As activist Phoebe Plummer of Just Stop Oil told NPR after being involved in the attack on Van Gogh’s Sunflowers at London’s National Gallery:

“Since October, we have been engaging in disruptive acts all around London because right now what is missing to make this change is political will. So our action in particular was a media-grabbing action to get people talking, not just about what we did, but why we did it.”

Note, the idea is disruption, not destruction. As acts designed for shock value, the activists did draw immediate public attention.

Attacking art

By staging their attacks in public galleries, where the majority of visitors carry cell phones, activists could be assured film and photos of the incidents would draw immediate attention. By sticking to non-corrosive substances and mitigating damage to the works under attack, they don’t draw the kind of public ire that wilful destruction would evoke.

In recent news, attacking art as a form of public protest has largely been limited to public monuments outside the gallery space, like the destruction and removal of Confederate or colonial statues.

But it’s also true that works of museum art have come under attack before. Over the course of its history, Rembrandt’s Night Watch in the Rijksmuseum in Amsterdam was stabbed in two separate incidents in 1911 and 1975; in 1990, it was sprayed with acid; but all of those attacks were ascribed to individuals with unclear and less clearly rational motives.

I see a few issues at stake with assessing what these recent art attacks could mean.

1. How effective is the messaging?

The activists have been articulate about their objectives, but those objectives haven’t been obvious to everyone who sees via social media, but doesn’t stick around to hear the explanation. When a broad range of media outlets all perceive the need to publish editorials on why eco activists are targeting art, something is getting lost in translation.

People see the endangerment of the works of art, but may ascribe that to the activists, not to the planetary erosion wrought by climate change. I don’t think everyone is getting the message.

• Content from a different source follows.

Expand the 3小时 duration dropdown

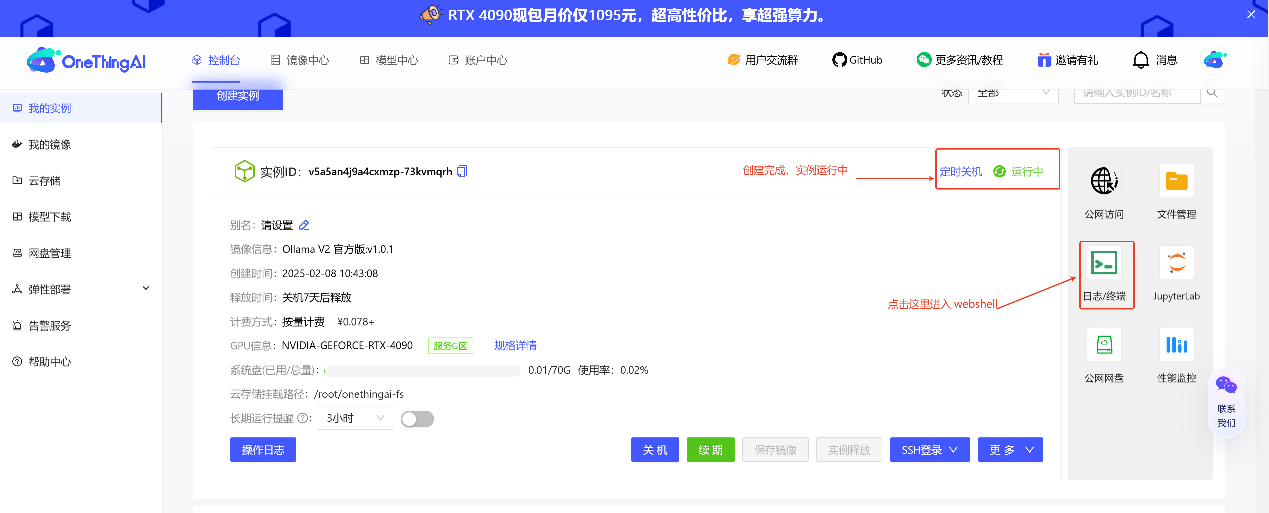click(x=355, y=419)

2. Possible misplaced outrage

The incidents up until now have been pretty effective and harmless acts. But what if something is irreparably damaged? People will be outraged, but they’ll still be outraged about the art, not about the planet.

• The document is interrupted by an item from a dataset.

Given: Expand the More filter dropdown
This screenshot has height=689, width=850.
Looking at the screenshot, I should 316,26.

And while there will be a call for stiff prison sentences, precedent suggests that’s an unlikely outcome.

A man who damaged a Picasso valued at $26 million USD at the Tate Modern in London in 2020 was sentenced to 18 months in jail.

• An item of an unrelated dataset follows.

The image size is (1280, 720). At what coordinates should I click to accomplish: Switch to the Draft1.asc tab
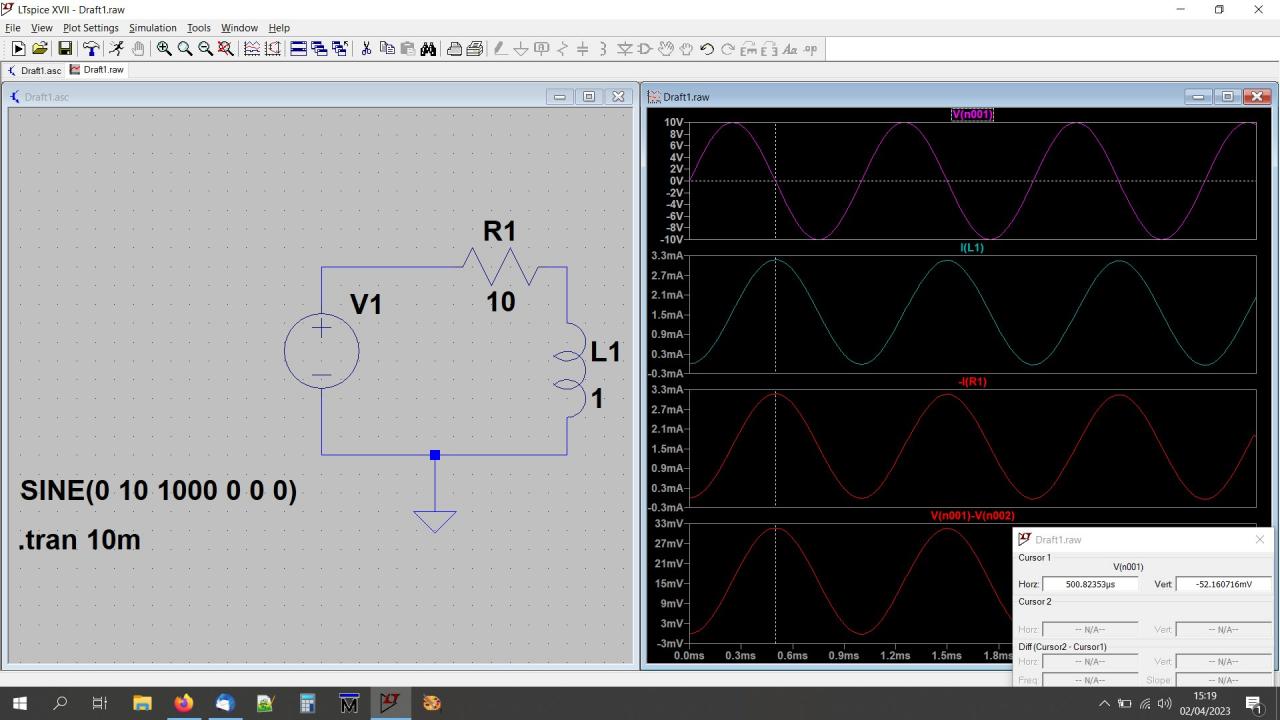[35, 71]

3. Violation of public trust

The third effect is what I consider a violation of the public trust, and this gives me pause. Works of art, even the most famous ones, lead precarious lives of constant endangerment; war, weather, fire, floods. The protesters are destabilizing the idea that public galleries are “safe” spaces for works of art, held in public trust.

As fari nzinga, inaugural curator of academic engagement and special projects at the Speed Art Museum in Louisville, KY, pointed out in a 2016 paper:

“The museum doesn’t serve the public trust simply by displaying art for its members, it does so by keeping and caring for the art on behalf of a greater community of members and non¬members alike, preserving it for future generations to study and enjoy.”

Right now these acts, no matter how well-intentioned, could lead to increased security and more limited access, making galleries prisons for art rather than places for people.

At the same time, part of the activsts’ point is that economy that sustains big oil is entwined with arts infrastructure and the art market.

The pandemic taught us, I think, that art could be the thing we share that saves us; think of people during quarantine in Italy singing opera together from their balconies.

Eco-activists engaged in performance protests ask us to question our public institutions and make us accountable for what they, and we, value. Their climate activism is dedicated to our shared fate.

If you’re willing to fight for the protection of art, maybe you’re willing to fight to protect the planet.